When she woke in the morning, it wasn't quite dawn, and she jumped down to the ground without much of an issue. The wrapped pack of meat she'd hung from a lower branch was undisturbed, and there was no sign of any sort of wildlife disturbing the area around her tree. Re-situating herself to continue her trek, Fang remembered to pick three of the blue flowers to bring back to Vanille, handing them carefully and lacing them through her hair for lack of anywhere better to put them without squashing them.
A couple of hours later, the sun above the horizon but still weak, she spotted something glinting out of the corner of her eye. Turning to inspect it, the weak sun proved to be shining on a rock that had a reflective side - metal, she was eager to see as she stepped closer, a fairly large chunk of it half-buried in the rock. If there was a smith in the village and she brought this back, perhaps she could have a spear again - a sword would do, but the ones in the storage room weren't made for hunting, nor were they her preferred weapon. But a spear... now that would be something she'd gladly pay for.
But she didn't need the rock, just the metal, and she frowned as she realized that with the meat she was hauling, there was just too much to carry back easily. "Now what'm I going to do with you," she mused, resting her hand against the metal, narrowing her eyes as she studied the problem.

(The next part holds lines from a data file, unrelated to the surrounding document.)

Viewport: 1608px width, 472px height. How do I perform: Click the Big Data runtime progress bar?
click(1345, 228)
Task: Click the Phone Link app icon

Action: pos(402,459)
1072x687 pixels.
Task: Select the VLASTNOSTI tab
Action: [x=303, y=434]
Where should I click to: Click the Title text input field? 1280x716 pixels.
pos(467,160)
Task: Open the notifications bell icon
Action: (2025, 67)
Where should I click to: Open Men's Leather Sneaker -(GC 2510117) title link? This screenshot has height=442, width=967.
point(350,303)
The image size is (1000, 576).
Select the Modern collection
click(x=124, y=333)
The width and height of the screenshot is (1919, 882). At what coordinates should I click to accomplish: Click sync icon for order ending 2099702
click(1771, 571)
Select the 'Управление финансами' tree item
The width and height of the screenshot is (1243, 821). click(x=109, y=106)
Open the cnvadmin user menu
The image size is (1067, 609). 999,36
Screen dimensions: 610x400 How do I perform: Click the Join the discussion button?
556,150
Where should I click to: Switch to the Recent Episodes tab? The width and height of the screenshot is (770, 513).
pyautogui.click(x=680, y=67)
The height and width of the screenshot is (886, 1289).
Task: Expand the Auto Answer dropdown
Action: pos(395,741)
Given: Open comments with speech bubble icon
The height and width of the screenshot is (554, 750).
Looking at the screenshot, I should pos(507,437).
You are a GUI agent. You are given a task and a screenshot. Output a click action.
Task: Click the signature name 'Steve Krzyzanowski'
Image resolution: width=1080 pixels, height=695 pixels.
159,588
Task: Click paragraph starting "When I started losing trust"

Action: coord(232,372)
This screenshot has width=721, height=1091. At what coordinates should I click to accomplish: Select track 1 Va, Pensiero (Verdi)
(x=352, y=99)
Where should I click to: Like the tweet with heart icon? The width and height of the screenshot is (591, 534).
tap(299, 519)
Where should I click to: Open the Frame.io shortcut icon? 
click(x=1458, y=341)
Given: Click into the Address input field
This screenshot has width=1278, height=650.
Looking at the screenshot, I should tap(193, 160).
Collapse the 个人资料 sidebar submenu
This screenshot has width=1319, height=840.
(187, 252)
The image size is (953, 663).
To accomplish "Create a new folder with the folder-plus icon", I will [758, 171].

Unknowingly, a spark jumped from her hand into the metal as she contemplated - and and an instantly later, the rock exploded with a high-pitched crack and a flash of light, throwing her several feet off and landing on her back with unusual lack of grace, the air knocked out of her and a distinct smoky haze in the air around her.
( Meet Cute )
There wasn't a lot of storage and preserving here, that she could see. Someone had built a primitive smokehouse down by the river, but overall there wasn't enough game to feed everyone in the village and have enough left over to save. While that made her frown with concern for the state of the village over the cold times, there wasn't a lot that could be done about that right now, and not a lot of salt to help with preservation (why was there never enough salt anywhere). Still, she'd do what she could, which meant that Fang had volunteered to carry down some of the extra stores to the root cellar in the in for future use. The man in charge of the farms seemed to have his head on straight, at least, knowing how to get the best yields from his crops, even if half of them were unfamiliar to her. Fang just hoped that having to grow so much food wasn't parching the soil and making it unusable for later; but that wasn't her job, and she wouldn't presume to tell the farmers how to do their jobs if they didn't try to tell her how to do hers.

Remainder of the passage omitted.